> **Description of the task**: One part of the entries below is wanted: the lines from the one containing "最新版Mac OS 10.15.5" through the one containing "The left and the elections (124, 1536)". Write those out exactly and nothing else.

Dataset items
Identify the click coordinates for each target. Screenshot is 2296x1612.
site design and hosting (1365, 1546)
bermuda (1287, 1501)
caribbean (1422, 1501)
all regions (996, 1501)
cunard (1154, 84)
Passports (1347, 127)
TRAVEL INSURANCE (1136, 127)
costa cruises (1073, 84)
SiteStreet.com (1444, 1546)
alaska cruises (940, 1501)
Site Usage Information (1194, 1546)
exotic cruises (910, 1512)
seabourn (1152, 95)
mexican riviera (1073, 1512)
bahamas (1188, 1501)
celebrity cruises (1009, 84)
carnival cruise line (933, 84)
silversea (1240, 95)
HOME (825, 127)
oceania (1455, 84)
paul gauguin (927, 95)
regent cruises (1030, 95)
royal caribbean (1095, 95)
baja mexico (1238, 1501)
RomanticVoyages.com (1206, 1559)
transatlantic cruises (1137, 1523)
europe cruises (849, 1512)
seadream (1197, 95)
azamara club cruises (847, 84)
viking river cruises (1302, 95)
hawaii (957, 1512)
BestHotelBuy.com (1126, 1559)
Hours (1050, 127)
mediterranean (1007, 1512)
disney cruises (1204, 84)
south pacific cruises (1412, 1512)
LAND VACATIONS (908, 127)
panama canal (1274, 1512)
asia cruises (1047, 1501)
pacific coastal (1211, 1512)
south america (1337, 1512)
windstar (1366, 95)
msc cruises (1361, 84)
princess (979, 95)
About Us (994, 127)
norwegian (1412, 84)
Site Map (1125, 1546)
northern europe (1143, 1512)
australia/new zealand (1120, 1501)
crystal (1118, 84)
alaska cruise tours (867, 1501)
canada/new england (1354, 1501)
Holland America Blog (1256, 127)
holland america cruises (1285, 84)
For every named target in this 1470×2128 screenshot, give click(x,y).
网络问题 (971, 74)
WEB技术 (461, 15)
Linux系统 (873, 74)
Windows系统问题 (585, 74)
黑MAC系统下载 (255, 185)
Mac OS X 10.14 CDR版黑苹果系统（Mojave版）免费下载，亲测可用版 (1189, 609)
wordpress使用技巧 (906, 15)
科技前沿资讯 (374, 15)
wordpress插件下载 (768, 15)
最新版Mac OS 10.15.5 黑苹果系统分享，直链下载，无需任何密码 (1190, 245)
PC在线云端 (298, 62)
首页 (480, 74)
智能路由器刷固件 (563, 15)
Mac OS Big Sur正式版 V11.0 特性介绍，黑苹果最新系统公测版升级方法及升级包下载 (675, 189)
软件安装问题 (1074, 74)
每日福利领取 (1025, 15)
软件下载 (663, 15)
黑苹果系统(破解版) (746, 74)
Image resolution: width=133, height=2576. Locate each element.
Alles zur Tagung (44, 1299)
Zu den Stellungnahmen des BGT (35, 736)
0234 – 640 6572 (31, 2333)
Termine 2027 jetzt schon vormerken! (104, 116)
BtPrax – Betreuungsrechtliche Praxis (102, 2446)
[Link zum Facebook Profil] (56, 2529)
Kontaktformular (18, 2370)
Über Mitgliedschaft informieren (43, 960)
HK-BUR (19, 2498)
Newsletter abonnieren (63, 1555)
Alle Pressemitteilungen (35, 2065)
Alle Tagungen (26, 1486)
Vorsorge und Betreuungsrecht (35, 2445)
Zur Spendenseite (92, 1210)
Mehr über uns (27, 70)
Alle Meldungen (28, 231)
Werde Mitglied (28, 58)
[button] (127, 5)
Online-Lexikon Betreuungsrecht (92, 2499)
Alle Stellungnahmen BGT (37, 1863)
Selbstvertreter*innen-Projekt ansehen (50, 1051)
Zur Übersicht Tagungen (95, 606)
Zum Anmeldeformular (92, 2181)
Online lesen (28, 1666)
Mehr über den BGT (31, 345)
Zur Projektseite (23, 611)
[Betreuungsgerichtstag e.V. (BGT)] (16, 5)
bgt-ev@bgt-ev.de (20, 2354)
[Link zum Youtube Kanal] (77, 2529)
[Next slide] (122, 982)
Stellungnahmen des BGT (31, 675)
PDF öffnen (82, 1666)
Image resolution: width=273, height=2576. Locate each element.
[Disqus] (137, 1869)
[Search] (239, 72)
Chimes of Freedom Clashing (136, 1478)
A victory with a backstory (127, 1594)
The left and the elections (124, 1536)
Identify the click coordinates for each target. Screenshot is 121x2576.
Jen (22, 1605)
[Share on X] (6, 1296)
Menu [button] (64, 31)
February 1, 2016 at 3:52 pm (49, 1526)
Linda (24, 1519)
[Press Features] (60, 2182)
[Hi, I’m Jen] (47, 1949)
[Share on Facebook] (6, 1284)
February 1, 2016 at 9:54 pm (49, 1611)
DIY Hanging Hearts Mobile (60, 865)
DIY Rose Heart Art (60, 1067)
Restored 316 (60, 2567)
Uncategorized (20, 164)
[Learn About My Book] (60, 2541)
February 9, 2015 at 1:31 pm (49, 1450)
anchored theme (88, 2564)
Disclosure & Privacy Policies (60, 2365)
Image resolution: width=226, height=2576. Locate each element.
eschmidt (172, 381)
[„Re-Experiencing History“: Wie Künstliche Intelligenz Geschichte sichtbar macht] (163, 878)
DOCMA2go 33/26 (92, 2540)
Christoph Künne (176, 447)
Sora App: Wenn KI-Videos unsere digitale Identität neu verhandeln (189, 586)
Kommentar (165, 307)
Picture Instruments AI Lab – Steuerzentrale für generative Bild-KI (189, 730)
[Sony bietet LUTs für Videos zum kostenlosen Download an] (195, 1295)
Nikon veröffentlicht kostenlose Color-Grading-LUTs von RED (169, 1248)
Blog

> **Expected answer**:
最新版Mac OS 10.15.5 黑苹果系统分享，直链下载，无需任何密码 (1190, 245)
PC在线云端 (298, 62)
首页 (480, 74)
智能路由器刷固件 (563, 15)
Mac OS Big Sur正式版 V11.0 特性介绍，黑苹果最新系统公测版升级方法及升级包下载 (675, 189)
软件安装问题 (1074, 74)
每日福利领取 (1025, 15)
软件下载 (663, 15)
黑苹果系统(破解版) (746, 74)
Image resolution: width=133, height=2576. Locate each element.
Alles zur Tagung (44, 1299)
Zu den Stellungnahmen des BGT (35, 736)
0234 – 640 6572 (31, 2333)
Termine 2027 jetzt schon vormerken! (104, 116)
BtPrax – Betreuungsrechtliche Praxis (102, 2446)
[Link zum Facebook Profil] (56, 2529)
Kontaktformular (18, 2370)
Über Mitgliedschaft informieren (43, 960)
HK-BUR (19, 2498)
Newsletter abonnieren (63, 1555)
Alle Pressemitteilungen (35, 2065)
Alle Tagungen (26, 1486)
Vorsorge und Betreuungsrecht (35, 2445)
Zur Spendenseite (92, 1210)
Mehr über uns (27, 70)
Alle Meldungen (28, 231)
Werde Mitglied (28, 58)
[button] (127, 5)
Online-Lexikon Betreuungsrecht (92, 2499)
Alle Stellungnahmen BGT (37, 1863)
Selbstvertreter*innen-Projekt ansehen (50, 1051)
Zur Übersicht Tagungen (95, 606)
Zum Anmeldeformular (92, 2181)
Online lesen (28, 1666)
Mehr über den BGT (31, 345)
Zur Projektseite (23, 611)
[Betreuungsgerichtstag e.V. (BGT)] (16, 5)
bgt-ev@bgt-ev.de (20, 2354)
[Link zum Youtube Kanal] (77, 2529)
[Next slide] (122, 982)
Stellungnahmen des BGT (31, 675)
PDF öffnen (82, 1666)
Image resolution: width=273, height=2576. Locate each element.
[Disqus] (137, 1869)
[Search] (239, 72)
Chimes of Freedom Clashing (136, 1478)
A victory with a backstory (127, 1594)
The left and the elections (124, 1536)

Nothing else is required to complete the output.